On 12 April 2019 the one-month feedback period for the revision of the Cross-Border
Enforcement Directive ended. The EAC contributed feedback to the amended proposal
for a revision of the Directive. The Cross-Border Enforcement Directive gives national authorities access to the vehicle registers of other Member States via an electronic
information system which allows the identification of the suspected non-resident offender when it was impossible to stop the vehicle and/or identify the driver. Once the person suspected of having committed a traffic offence has been identified, the Member State in
which the offence was committed will decide whether to initiate follow-up proceedings. The
Directive lays down how the offence is to be communicated to the person concerned and
contains a (non-binding) template for the letter to be sent.

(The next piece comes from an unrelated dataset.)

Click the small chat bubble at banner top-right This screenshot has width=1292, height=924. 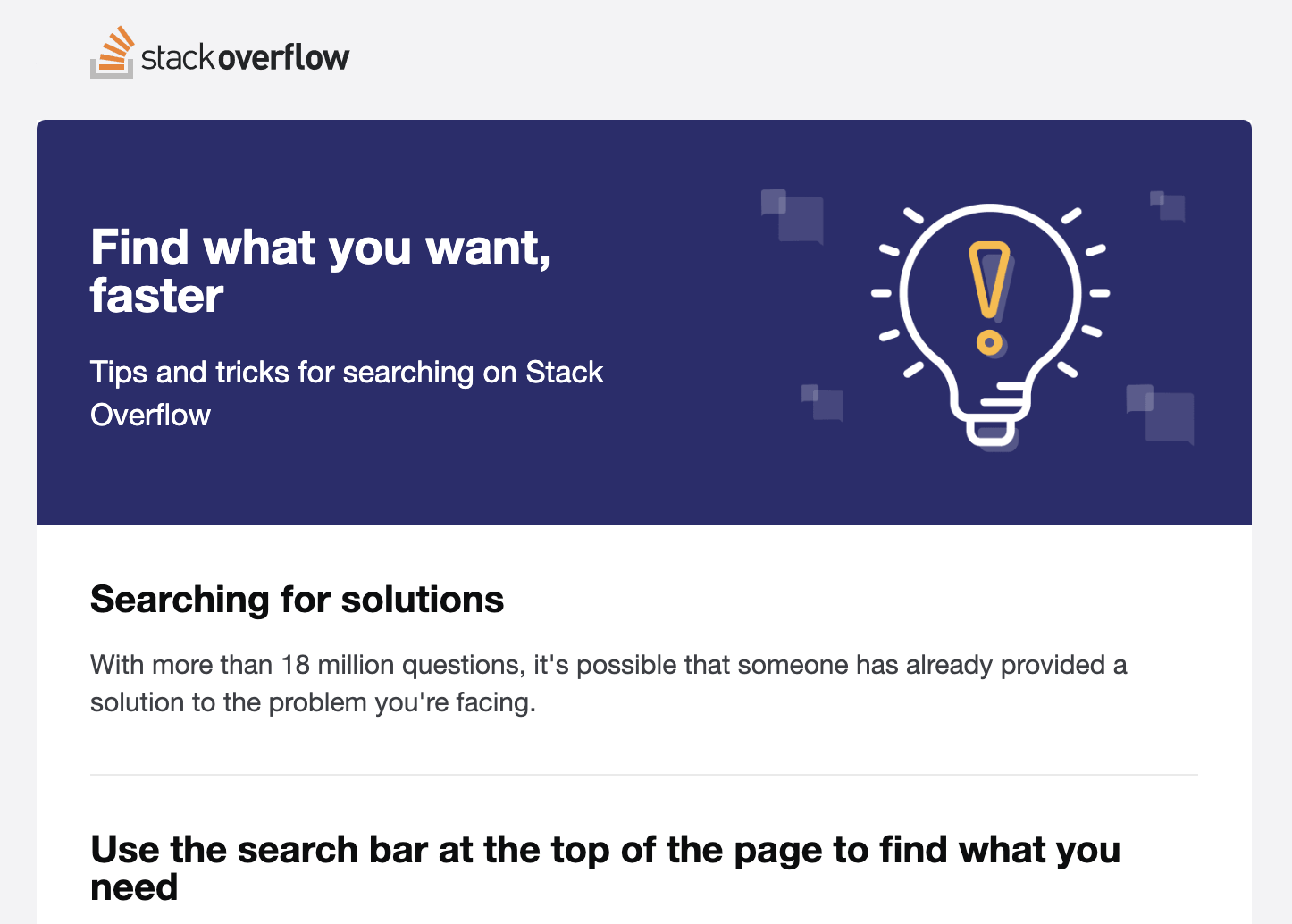click(x=1167, y=206)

The amendment of the Directive is in line with the principles of road safety policy framework for 2021-2030, adopted on 16 May 2018 as part of the Third mobility package on road safety. The basic issue identified by the European Commission is the high number of offenders from abroad that go unpunished. According to the Commission, in 2015, “half of the detected road traffic offences committed by non-residents were not investigated and approximately half of the financial penalties for those road traffic offences by non-residents that had been
investigated were not successfully enforced” (Inception Impact Assessment, 15/03/2019).

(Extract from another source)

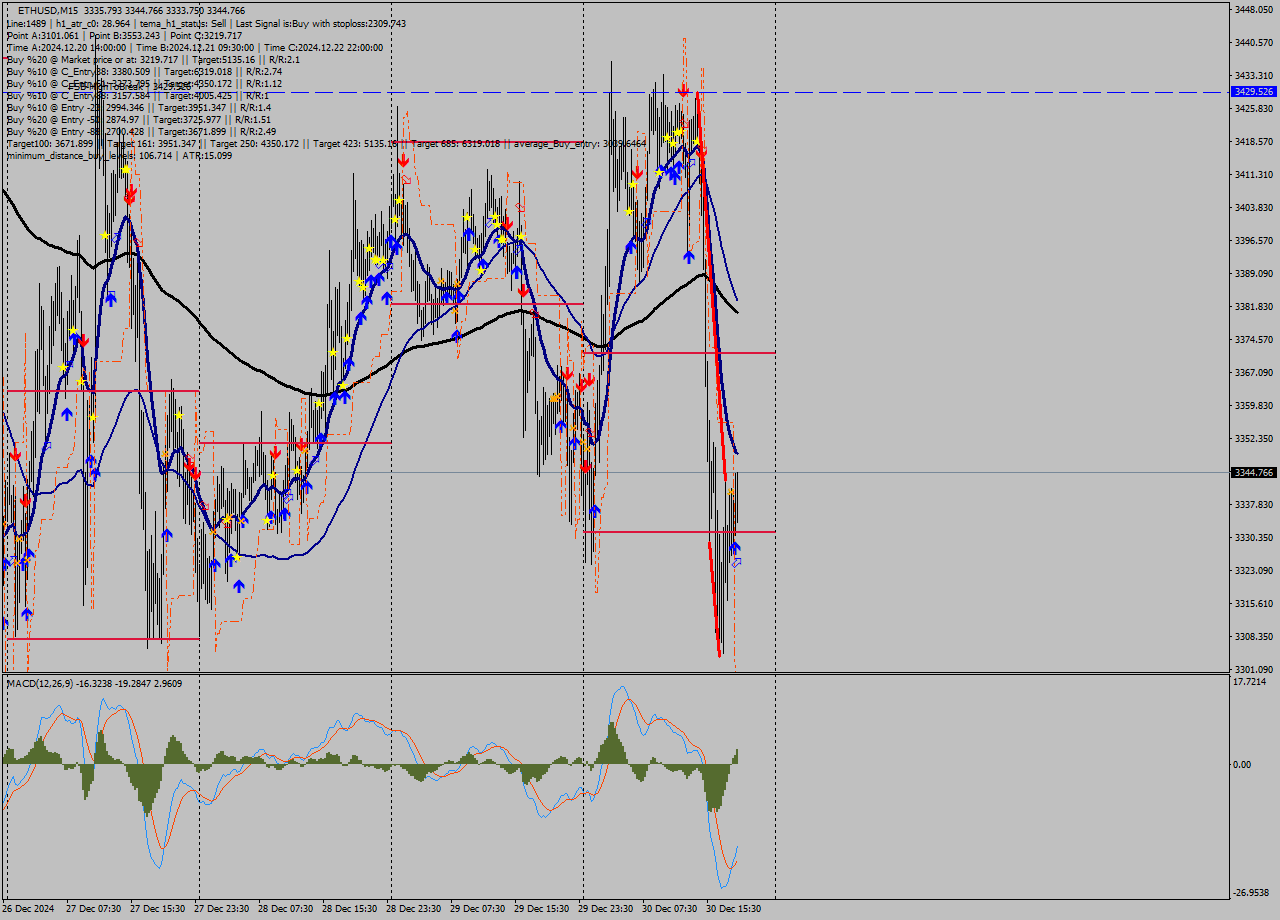Select the blue dashed horizontal line at 3429.526
Image resolution: width=1280 pixels, height=920 pixels.
tap(900, 92)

The Commission identified two main problems. First, the investigation to enforce financial
penalties is inadequate due to issues with the detection of vehicles, vehicle registers and the
provision of information on the offence (e.g. evidence). Secondly, the recognition of decisions on financial penalties is also inadequate since mutual recognition procedures of the Member States' administrative or judicial decisions following minor offences are often times ineffective or non-transparent. Moreover, different levels of fundamental rights protection translated into problems such as not translated follow-up documents, missing evidence or different deadlines for non-residents and residents. In addition to these major problems, the revision should amend the Directive to the new personal data protection rules (i.e. GDPR), and possibly extend the scope to non-road-safety matters such as non-payment of road charges. The EAC stressed in its feedback the need for improvement concerning the easy access to road safety traffic rules in force in different Member States, in particular regarding traffic offenses and their corresponding (financial) penalties. Moreover, car owner’s as well as car driver’s personal data have to be processed abiding duly by the principles of the GDPR, ePrivacy Directive as well as the Directive on the processing of personal data by public authorities in criminal offenses, ensuring their traceability at all times in a simple and transparent manner. The EAC also emphasized the need for further standardization of road safety rules such as harmonized regulations on high-visibility vests which would simplify the cross-border enforcement of road safety rules.